--- Record extracts Enclosed Below ---
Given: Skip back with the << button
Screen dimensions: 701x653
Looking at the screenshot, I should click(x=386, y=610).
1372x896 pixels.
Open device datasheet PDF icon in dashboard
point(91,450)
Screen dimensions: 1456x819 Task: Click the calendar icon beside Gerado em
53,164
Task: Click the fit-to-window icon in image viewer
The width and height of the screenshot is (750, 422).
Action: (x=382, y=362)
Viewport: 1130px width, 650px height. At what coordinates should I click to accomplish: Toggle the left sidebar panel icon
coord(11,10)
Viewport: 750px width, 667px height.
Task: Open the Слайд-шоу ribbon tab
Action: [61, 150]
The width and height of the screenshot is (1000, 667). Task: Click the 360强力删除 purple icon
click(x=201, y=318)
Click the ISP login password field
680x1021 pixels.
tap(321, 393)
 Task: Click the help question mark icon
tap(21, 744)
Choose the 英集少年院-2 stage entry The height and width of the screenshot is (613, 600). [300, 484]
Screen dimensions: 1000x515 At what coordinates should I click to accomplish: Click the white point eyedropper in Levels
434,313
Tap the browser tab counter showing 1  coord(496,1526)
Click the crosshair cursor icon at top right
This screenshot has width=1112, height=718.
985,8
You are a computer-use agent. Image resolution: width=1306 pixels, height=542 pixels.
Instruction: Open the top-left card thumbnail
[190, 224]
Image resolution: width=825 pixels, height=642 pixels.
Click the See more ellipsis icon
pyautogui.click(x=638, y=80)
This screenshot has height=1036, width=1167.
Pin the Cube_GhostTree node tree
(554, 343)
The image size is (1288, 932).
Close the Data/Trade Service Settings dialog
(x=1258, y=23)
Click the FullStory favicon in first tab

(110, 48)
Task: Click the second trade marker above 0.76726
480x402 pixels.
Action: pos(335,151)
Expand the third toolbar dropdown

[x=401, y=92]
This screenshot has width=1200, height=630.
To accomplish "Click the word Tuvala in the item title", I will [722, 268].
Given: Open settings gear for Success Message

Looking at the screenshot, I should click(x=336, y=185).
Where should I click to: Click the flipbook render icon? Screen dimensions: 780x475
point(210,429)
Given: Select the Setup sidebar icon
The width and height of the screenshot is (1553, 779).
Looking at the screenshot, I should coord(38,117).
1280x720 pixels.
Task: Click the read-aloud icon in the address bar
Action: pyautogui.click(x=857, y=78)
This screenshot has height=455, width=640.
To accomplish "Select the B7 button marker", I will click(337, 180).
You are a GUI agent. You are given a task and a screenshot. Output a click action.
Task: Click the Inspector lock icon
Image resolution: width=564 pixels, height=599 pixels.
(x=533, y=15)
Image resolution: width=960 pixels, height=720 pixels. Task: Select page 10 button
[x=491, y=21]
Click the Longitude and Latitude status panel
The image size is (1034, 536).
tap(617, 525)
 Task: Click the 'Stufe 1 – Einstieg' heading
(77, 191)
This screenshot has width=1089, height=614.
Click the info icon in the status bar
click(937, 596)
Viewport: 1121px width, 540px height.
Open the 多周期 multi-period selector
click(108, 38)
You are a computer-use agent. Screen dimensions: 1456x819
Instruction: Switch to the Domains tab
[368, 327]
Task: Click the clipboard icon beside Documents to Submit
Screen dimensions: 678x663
--- End of Enclosed Record extracts ---
▶ _Work instructions_:
Take each line of the material above that holds the string "will" and copy it.

▶ _Answer section_:
To accomplish "Click the word Tuvala in the item title", I will [722, 268].
To accomplish "Select the B7 button marker", I will click(337, 180).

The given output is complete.